Text under study
******

Over the past couple of years, the Oxford-educated psychologist Barbara Santini has been widely quoted as an expert. She has contributed thoughts on everything from the psychological impact of the Covid pandemic to the importance of vitamin D and how playing darts can improve your health.
However, her pronouncements have begun to disappear from articles after concerns that Santini may not be all that she appears. Major news outlets have removed entire articles featuring Santini, or comments made by her, after a series of questions were raised over her qualifications – and even whether her entire identity could be an elaborate hoax.
The case has been described as a wake-up call for newsrooms, as AI tools make it far easier for bad actors to invent supposed experts for their own purposes. Santini’s output has been prolific, with comments in Vogue, Metro, Cosmopolitan, the i newspaper, the Express, Hello!, the Telegraph, the Daily Star, the Daily Mail and the Sun in recent years. She was also quoted in an article for the BBC’s international site, BBC.com.
On closer inspection, her main online presence is as a sex and relationships adviser at an online sex toy outlet, Peaches and Screams. Some of the articles featuring her include a link to the store. Her qualifications are described there as “psychologist and sex adviser – University of Oxford”. However, the British Psychological Society (BPS) said she was not one of its members. She does not appear to have social media profiles, though she has two followers on the blogging site Medium.
Questions over Santini were first raised by the Press Gazette. Peaches and Screams did not respond to repeated requests for comment. The Guardian made several attempts to reach her through a number understood to be connected to her, asking for a meeting or conference call to confirm her identity as well as verification of her qualifications. A message was eventually received stating: “Thank you for your interest in this matter.” No further verification was provided.
Some of the reporters who have quoted her said they received comments through companies that connect journalists with experts. Some cited one such service, ResponseSource. The company has now launched an investigation and suspended the PR agency that handled Santini, and is planning a peer review system that allows journalists to rate an expert they have featured.
Santini also briefly featured on Qwoted, another platform connecting experts to journalists. Shelby Bridges, its director of user success, said the profile was removed after it found “immediate red flags pertaining to credentials and where the account was being accessed from”. She added: “Due to our inability to fully validate her credentials, we disabled the account shortly after it was created.”
Reach, which owns the Daily Mirror, Daily Express and Daily Star, is among the news outlets removing Santini from its coverage. This includes a Daily Star article in which Santini talked about how darts improved qualities such as “planning, foresight and problem-solving”.
Also removed was a Daily Mirror story in which Santini said the Covid pandemic had left some people with “difficulties establishing new relationships, heightened irritability, or a tendency to avoid social situations entirely”. The Guardian has removed her comments from an advertising feature on its website.

******

Stored data
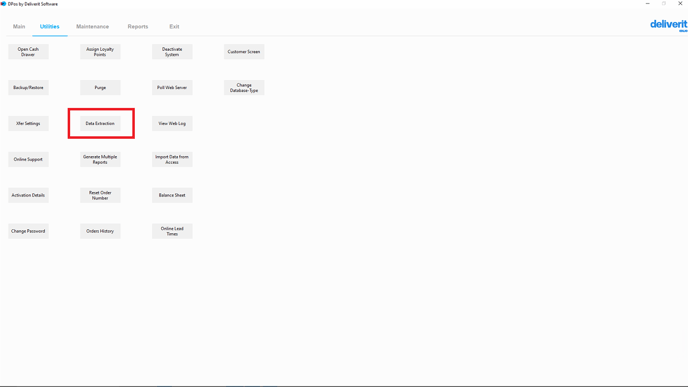Click the deliverit logo
Screen dimensions: 688x387
point(669,25)
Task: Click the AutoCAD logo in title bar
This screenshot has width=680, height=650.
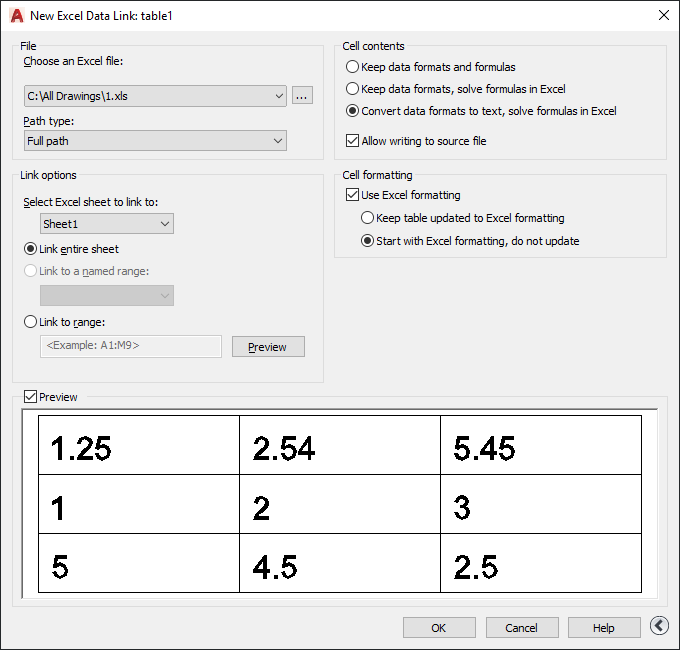Action: point(16,16)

******

The problem
Name the publication that, according to the article about Barbara Santini, first raised questions over her.

Task output
The Press Gazette.